Texto mostrado =
........

Otra cuestión que se quería controlar era la cele­bración de las llamadas misas nuevas, las que oficia­ban los sacerdotes por vez primera en su vida. Había muchos curas y muchas celebraciones. Al parecer se mezclaban actos religiosos y profanos en donde no faltaban cantos o bailes que no gustaban nada a las autoridades del obispado. «Que en las misas nuevas no se hagan juegos feos ni torpes ni farsas ni cantares, ni bailes, ni sermones profanos ni clérigos bailen en ellas …so pena de tres ducados»(8). Esta costumbre debía ser bastante habitual en todo el País. Lo explica José Ignacio Tellechea en el caso de San Sebastián y Goñi Gaztambide en el de Burlada para el caso de la diócesis de Pamplona.

Volvemos a 1580. Tras recibir los curas a Ochoa de Salazar, el obispo celebra la misa conventual «estan­do toda o la mayor parte del pueblo junto». Predicó a la feligresía, se desfiló en procesión en recuerdo de los difuntos por la iglesia y el cementerio, administró el sacramento de la confirmación y dio su bendición episcopal.

Después le acompañaron a la cámara del Cabildo donde examinó el libro de Fabricas y otros legajos que justificaban los ingresos y pagos realizados, aprobando las cuentas. Hay que recordar que al ser las parroquias de patronato municipal el control efectivo de las cuentas parroquiales se efectuaba por el propio regimiento municipal más que por el obispado. También da ciertas instrucciones sobre el destino de ciertas cantidades y el cuidado de los ornamentos y plata, prohibiendo que salgan de la iglesia a otros pueblos. Pide mayor rigor en la anotación en los libros de bautizados y difuntos y la obligación de servir al Santísimo Sacramento «en especial en tiempos en donde hay tantos herejes enemigos de la fe católica». Días después, el once de septiembre de 1580 el cura beneficiado de Santa María Diego García de Teza, al tiempo de la misa mayor y estando el pueblo congregado, leyó y noti­ficó públicamente los mandatos del Obispo para que llegase a conocimiento de toda la feligresía.

........

Material proporcionado =
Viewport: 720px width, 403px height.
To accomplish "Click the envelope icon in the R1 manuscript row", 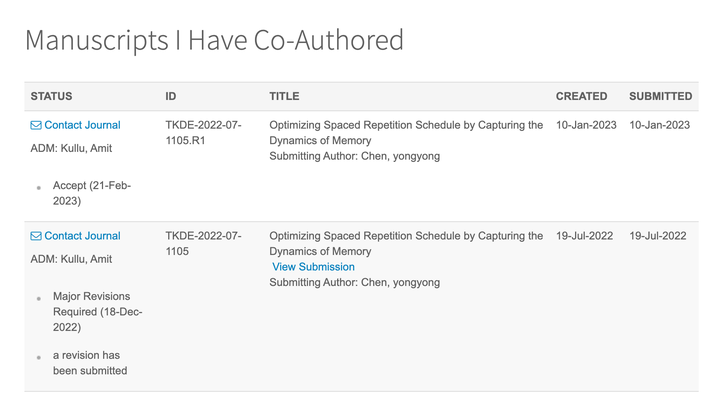I will coord(36,126).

........

Objetivo =
Escribe la continuación del texto sobre la visita del obispo en 1580, empezando después de su última oración.

Respuesta correcta =
2-Vida y muerte

Están doblando las campanas de la torre de Santa María. Son cinco badajadas con la campaña mayor y un repiquete con la esquila, las que anuncian la muerte de uno de sus parroquianos. El fabriquero de la calle Medio ha acudido a la torre de la iglesia para comunicar a la comunidad que uno de sus vecinos ha fallecido, tal y como ordena el capítulo II de las ordenanzas de la calle. Tras cumplir el ritual de la muerte en la casa del difunto, velando al cadáver, orando a su alrededor y compartiendo con los fami­liares una colación de tres tazas de vino, pan y que­so, su cuerpo es trasladado a la parroquia de Santa María. El cortejo de la casa al templo compuesto por familiares, vecinos y cofrades se nutre de muchas mujeres que en muchos casos iban «en cuerpo sin cobertura de capa», esto es, sin cubrir la cabeza. Las ordenanzas de fines del siglo XV preceptúan que debían ir cubiertas.

El cuerpo del difunto entra finalmente en el tem­plo. Llama la atención la intensa presencia de las mujeres en los actos funerarios. Los gestos de dolor y de llanto que mostraban dentro de la iglesia, se consideraban que era un exceso que no se debía per­mitir. Aparecía como una especie de teatralización, incompatible con la idea cristiana de la resurrección. Por eso, las Ordenanzas orduñesas de 1480-1499, cuando se refieren a las mujeres, dicen que «en la iglesia échanse llanas de cara abajo e en los respon­sos que se hacen por finados; por ser como es cosa deshonesta e dañosa». A lo que se ve se tiraban al suelo y exteriorizaban muestras de dolor, actos que las autoridades no consideraban nada adecuados. En su consecuencia se les obliga a estar sentadas y su incumplimiento se multaba con una sanción de 300 maravedíes. Esta pena no se aplicaba, lógicamente, a los familiares directos del difunto, esto es, a la mujer por el marido, a las madres por los hijos e hijas, a las hijas por los padres a las hermanas. Se establecía una excepción. Cuando el finado no tuviese parientes cercanos, «pueden ir en cuerpo e echarse sobre la huesa tres cuatro personas mujeres de las más cercanas…e no más» Resulta significativo que las muestras de dolor sean monopolio exclusivo de las mujeres, sean parientes o no lo sean. Era inimaginable que los hombres pudiesen mostrar en público sus sen­timientos. Estaba mal visto que un varón llorase en presencia de la comunidad.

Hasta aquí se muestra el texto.